== Action item ==
Begin the copy at the line that contains "Unpin Belgeler from quick access", end it at the last line of the entries below, keep every word exact, and include no pictures.

====== Data section

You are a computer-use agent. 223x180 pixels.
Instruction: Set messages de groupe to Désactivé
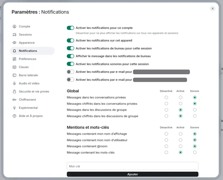tap(166, 110)
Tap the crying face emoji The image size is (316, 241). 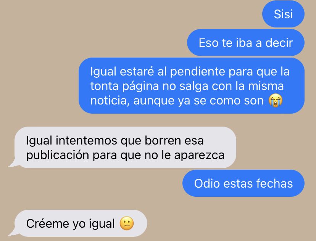tap(276, 100)
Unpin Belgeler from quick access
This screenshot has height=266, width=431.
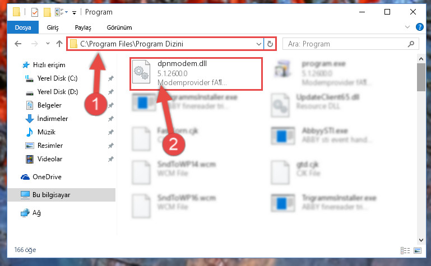coord(111,105)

============

== Exercise output ==
Unpin Belgeler from quick access
This screenshot has height=266, width=431.
coord(111,105)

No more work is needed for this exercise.